Book III, chap. xvi.
It may not be omitted that certain wicked women ... being seduced by the
illusion of devils, believe and profess that in the night-times they ride
abroad with Diana, the goddess of the Pagans, or else with Herodias, with
an innumerable multitude, upon certain beasts, and pass over many countries
and nations in the silence of the night, and do whatsoever those fairies or
ladies command.
Book IV, chap. x.
Indeed your grandam's maids were wont to set a bowl of milk before him and
his cousin, Robin Goodfellow, for grinding of malt or mustard, and sweeping
the house at midnight; and you have also heard that he would chafe
exceedingly, if the maid or goodwife of the house, having compassion of his
nakedness, laid any clothes for him, besides his mess of white bread and
milk which was his standing fee. For in that case he saith: What have we
here?

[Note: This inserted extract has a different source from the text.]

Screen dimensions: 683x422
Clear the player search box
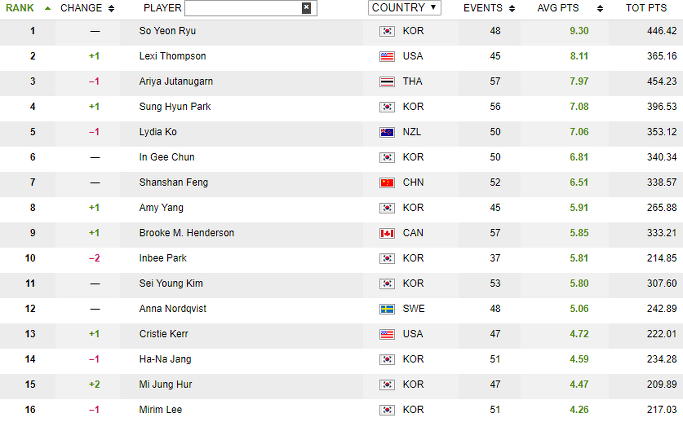tap(306, 8)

Hemton hamton[1], here will I never more tread nor stampen.
Book V, chap. iii. "Of a man turned into an ass, and returned again into a
man, by one of Bodin's witches: S. Augustine's opinion thereof." (See p.
30.)
It happened in the city of Salamin in the kingdom of Cyprus, where there is
a good haven, that a ship loaden with merchandise stayed there for a short
space. In the meantime many of the soldiers and mariners went to shore, to
provide fresh victuals; among which number a certain Englishman, being a
sturdy young fellow, went to a woman's house, a little way out of the city,
and not far from the sea-side, to see whether she had any eggs to sell.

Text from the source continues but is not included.